Screenshot grounding data:
******

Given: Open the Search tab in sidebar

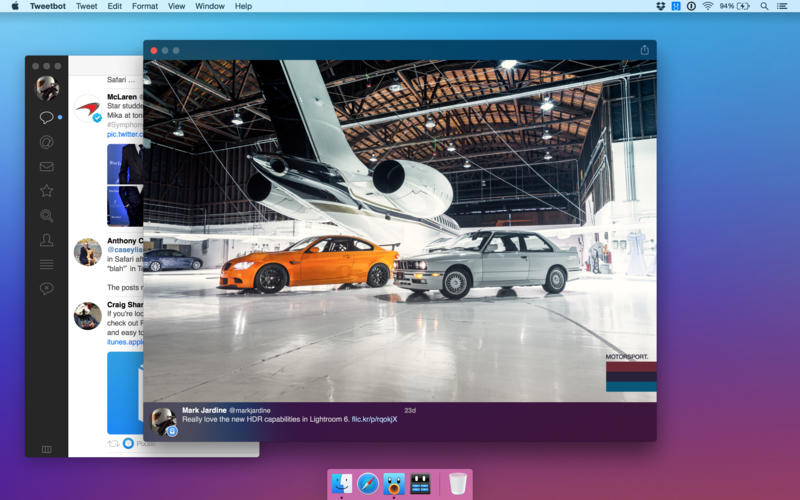Looking at the screenshot, I should coord(46,215).
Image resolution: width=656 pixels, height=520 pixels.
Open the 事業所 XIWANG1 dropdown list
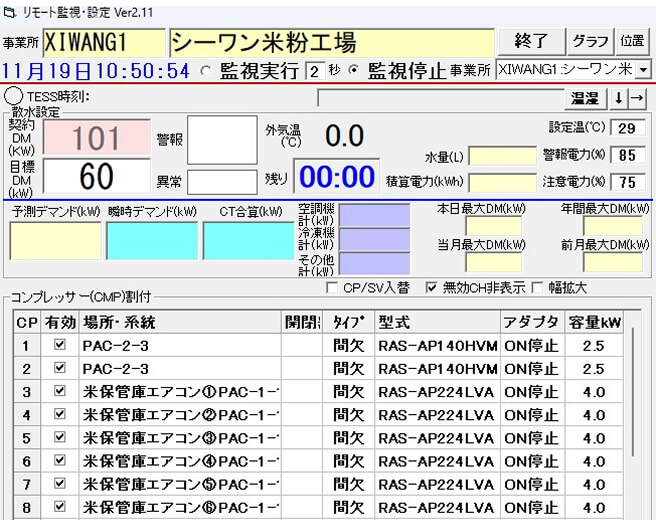click(641, 70)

******

Task brief:
We ask that the entries above be copied exactly, with the pictures omitted.

Solution:
Given: Open the Search tab in sidebar

Looking at the screenshot, I should coord(46,215).
Image resolution: width=656 pixels, height=520 pixels.
Open the 事業所 XIWANG1 dropdown list
click(641, 70)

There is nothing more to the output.